El resultado de la elección del domingo pasado bien pudo haber cerrado un período cargado de la más honda incertidumbre que haya experimentado el país en décadas, luego del estallido social que tres años y medio después va quedando definitivamente en el pasado.
A partir del 18 de octubre de 2019, los chilenos -sobre todo los más jóvenes- desenvolvieron sus vidas en tiempos de inseguridades y desasosiegos como ninguno que vivieron antes. Al estallido social, una revuelta que por momentos pareció que iba a incendiar al país por los cuatro costados, le siguió pocos meses después la pandemia del Covid-19, que sumó nuevos temores -el de la enfermedad y la muerte a causa de una peste-, sobre una población ya suficientemente castigada por la inseguridad ciudadana reinante en los días que siguieron a la violenta asonada octubrista.
A su turno, la economía desempolvó incertidumbres que parecían haber quedado en el recuerdo, como la inflación, un flagelo tan desconocido para muchos chilenos como el coronavirus que los encerró por meses en sus residencias. De pronto, la vida de los grupos medios que hasta no hace tanto había transcurrido en horizontes predecibles, aunque no exenta de aprietos y vicisitudes, devino en una sucesión de acontecimientos disruptivos e incomprensibles, librando el transcurso de la vida cotidiana al vaivén de ignotas e incontrolables contingencias.
Por su parte, la política añadió también su propia y significativa cuota de incertidumbre en un escenario cargado de nubarrones que parecían presagiar un tsunami. En 2021 se vació el centro político que gobernó el país desde 1990 -basculando entre la centroizquierda concertacionista y la centroderecha piñerista-.
Ninguno de sus candidatos pudo inscribir su nombre en la papeleta de la segunda vuelta de la elección presidencial de ese año y, en cambio, los chilenos fueron puestos ante la alternativa de elegir al representante de la nueva izquierda del Frente Amplio y al de la nueva derecha de Republicanos, las opciones más extremas del espectro político.
La elección del Presidente más joven de la historia del país, con escasa experiencia en el arte de gobernar, no hizo más que sumar incertidumbre a un cuadro general de una ya menguada gobernabilidad. Pero, como si esto no hubiese sido suficiente, faltaba agregarle un momento de esos por los que las naciones pasan muy de cuando en cuando: reemplazar su Constitución, que una mayoría de electores juzgó necesario y conveniente en el plebiscito de entrada de 2020, por una nueva que escribirían un grupo de chilenos elegidos democráticamente para la tarea.
El macizo rechazo a la refundacional propuesta elaborada por la Convención Constitucional puede entenderse ahora como el principio del fin del octubrismo, abrupto como fue también su origen en octubre de 2019.

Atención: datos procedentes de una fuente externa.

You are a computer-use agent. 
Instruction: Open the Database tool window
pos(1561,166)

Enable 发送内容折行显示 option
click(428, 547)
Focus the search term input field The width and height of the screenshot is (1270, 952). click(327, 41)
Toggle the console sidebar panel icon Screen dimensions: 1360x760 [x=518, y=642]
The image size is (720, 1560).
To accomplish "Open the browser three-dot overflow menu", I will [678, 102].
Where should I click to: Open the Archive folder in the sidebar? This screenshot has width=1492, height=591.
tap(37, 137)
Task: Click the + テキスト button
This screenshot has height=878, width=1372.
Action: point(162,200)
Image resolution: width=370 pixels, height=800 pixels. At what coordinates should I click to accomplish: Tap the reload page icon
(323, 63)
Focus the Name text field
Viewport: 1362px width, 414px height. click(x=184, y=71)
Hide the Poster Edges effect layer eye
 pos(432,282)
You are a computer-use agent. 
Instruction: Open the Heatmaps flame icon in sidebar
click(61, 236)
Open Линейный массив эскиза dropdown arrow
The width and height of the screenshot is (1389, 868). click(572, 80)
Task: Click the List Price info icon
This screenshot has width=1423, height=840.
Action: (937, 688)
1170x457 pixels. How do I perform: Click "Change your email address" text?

Pero quedaba un acto para la clausura final: la elección de los integrantes del Consejo Constitucional del domingo recién pasado, cuyos resultados dan inicio a un período que podría asemejarse a los añorados tiempos de los 30 años cuando el país y la política eran fundamentalmente predecibles.
En efecto, y de súbito, la política -después de uno de sus momentos más volátiles en décadas- dejará atrás la incertidumbre y se volverá tan previsible como fueron esos “aburridos” años cuando se sabía con suficiente antelación quién sería el próximo Presidente de la República. En efecto, la única incógnita de la elección presidencial de 2025 es el nombre del contendor que tendría al frente José Antonio Kast en esa contienda electoral, en la que sería -¿alguien tiene dudas que vaya a competir?- un seguro ganador.
En cuanto al Gobierno, por su desmedrada situación, incluso más endeble que en la quedó el Presidente Piñera con posterioridad al estallido social, se vuelve también un ámbito en el que se reducirá significativamente la incertidumbre. No solo cualquier ánimo refundacional ha sido pulverizado, sino que el margen de acción de Boric se ha estrechado hasta lo indecible.
Ni el guionista más creativo pudo imaginar que el gobernante más izquierdista de que se tenga registro desde Salvador Allende pondría su rúbrica presidencial en una Constitución escrita al amparo del Partido Republicano, el más derechista del espectro político en medio siglo, como seguramente ocurrirá en diciembre próximo. Y en el improbable caso que esa propuesta resulte rechazada seguirá rigiendo “la Constitución de Pinochet”.
No habíamos experimentado tanta certidumbre política en mucho tiempo, un período que bien podría prolongarse hasta después de la elección de 2025, por lo bajo cuatro años, hasta que el desgaste del próximo Gobierno, que es cómo ya se sabe también una cosa segura, comience a terminar con este ciclo que inició sus días raudamente el domingo recién pasado.